[Dataset records]
+++++

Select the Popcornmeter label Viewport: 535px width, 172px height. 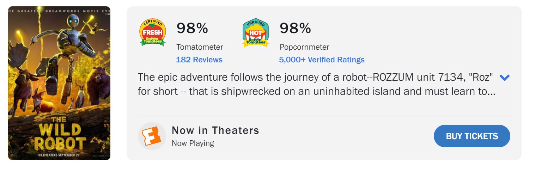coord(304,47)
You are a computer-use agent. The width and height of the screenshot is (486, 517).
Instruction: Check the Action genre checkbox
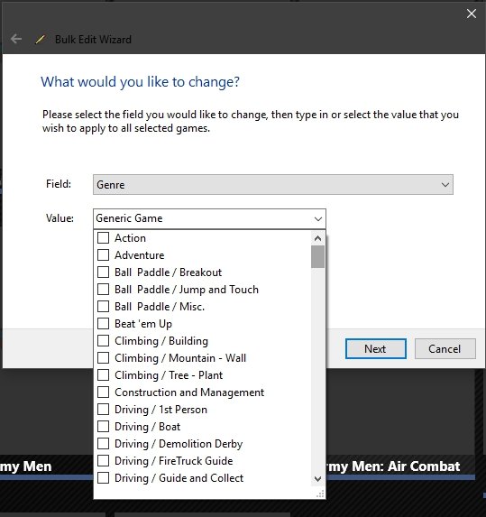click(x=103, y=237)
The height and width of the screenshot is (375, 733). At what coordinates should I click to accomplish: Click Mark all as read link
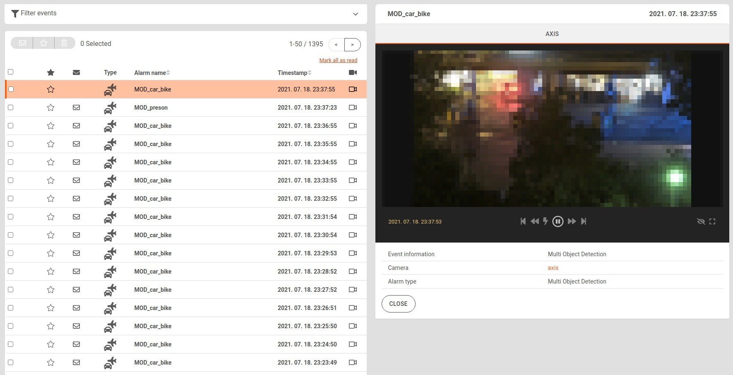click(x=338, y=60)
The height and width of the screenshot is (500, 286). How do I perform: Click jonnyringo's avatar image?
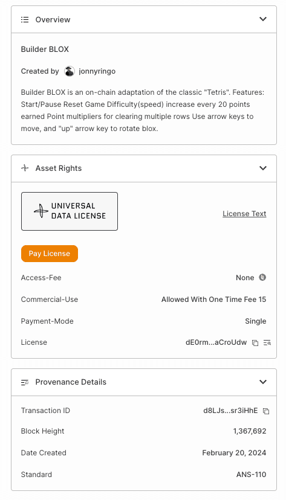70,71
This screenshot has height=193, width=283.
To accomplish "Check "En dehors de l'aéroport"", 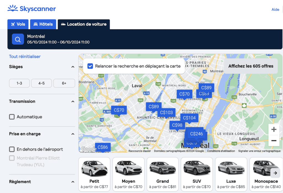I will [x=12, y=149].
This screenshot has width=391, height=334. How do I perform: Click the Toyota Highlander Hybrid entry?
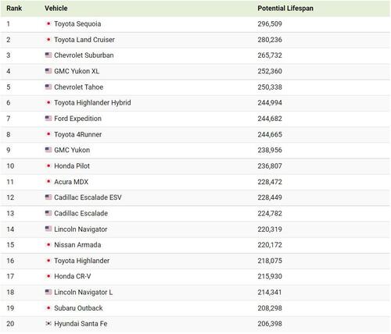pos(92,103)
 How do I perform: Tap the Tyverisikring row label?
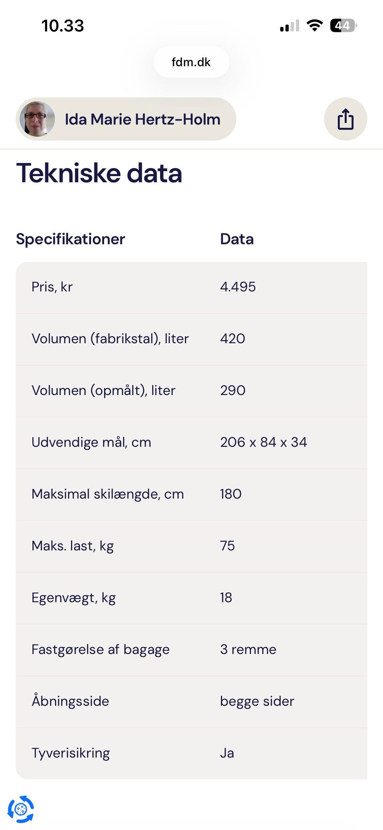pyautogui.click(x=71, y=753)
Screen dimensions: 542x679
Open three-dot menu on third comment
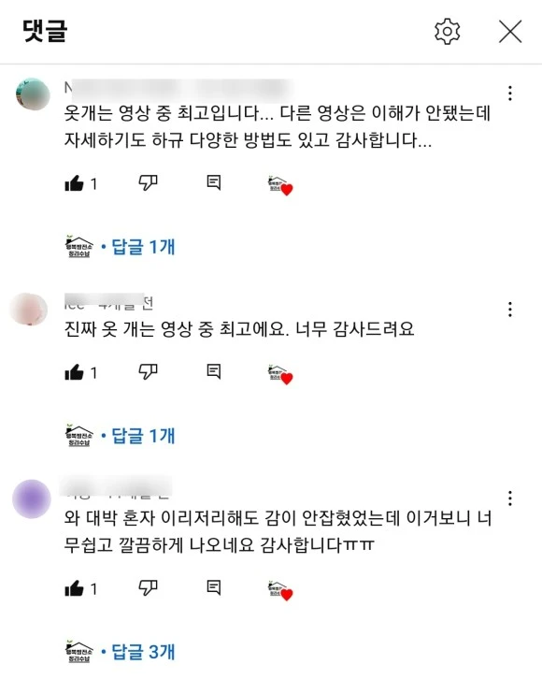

+++++

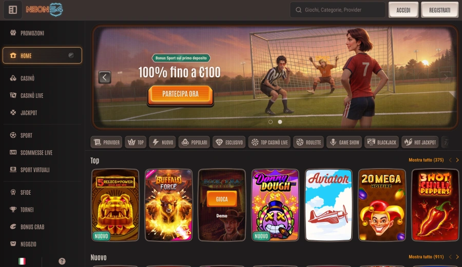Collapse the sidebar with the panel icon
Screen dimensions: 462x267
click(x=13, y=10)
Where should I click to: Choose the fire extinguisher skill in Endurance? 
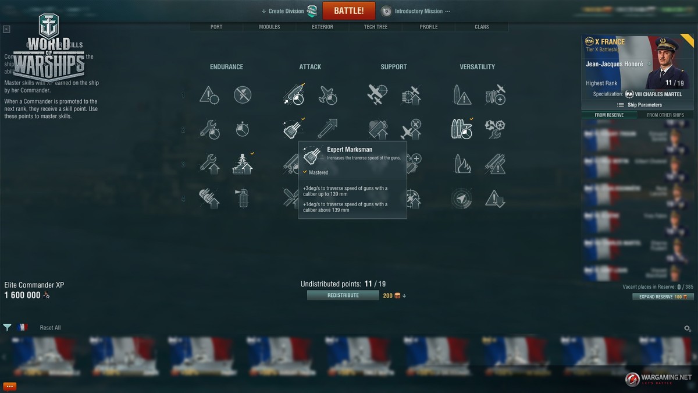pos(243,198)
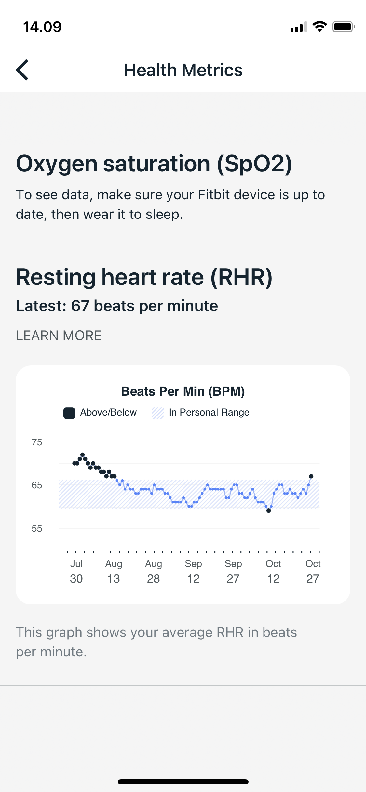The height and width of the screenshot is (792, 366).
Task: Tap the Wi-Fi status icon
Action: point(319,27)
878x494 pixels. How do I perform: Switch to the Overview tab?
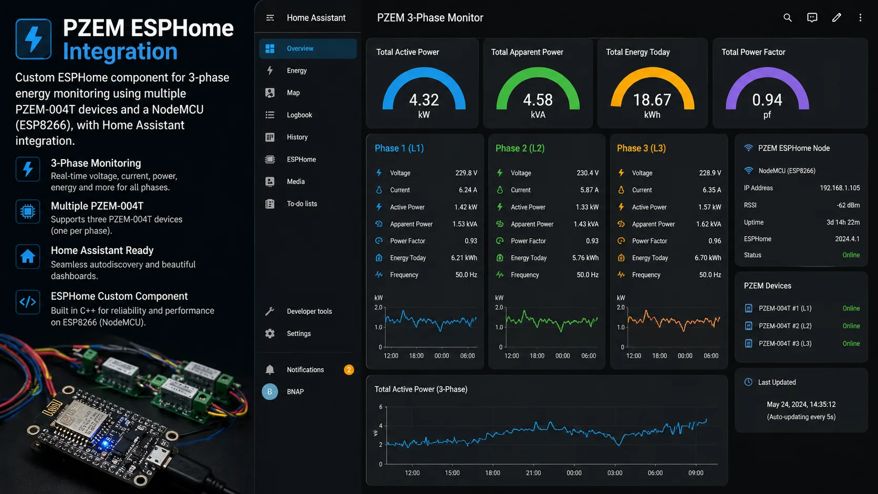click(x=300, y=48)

+++++

> Do this: Output the records as a numbered list, starting at the line that contains "Where should I" and ending at the line that contains "Action: point(319,27)", with blank lines and pictures left out.

> Correct result:
1. Where should I click to: Choose the fire extinguisher skill in Endurance? 
2. pos(243,198)
3. The height and width of the screenshot is (792, 366).
4. Task: Tap the Wi-Fi status icon
5. Action: point(319,27)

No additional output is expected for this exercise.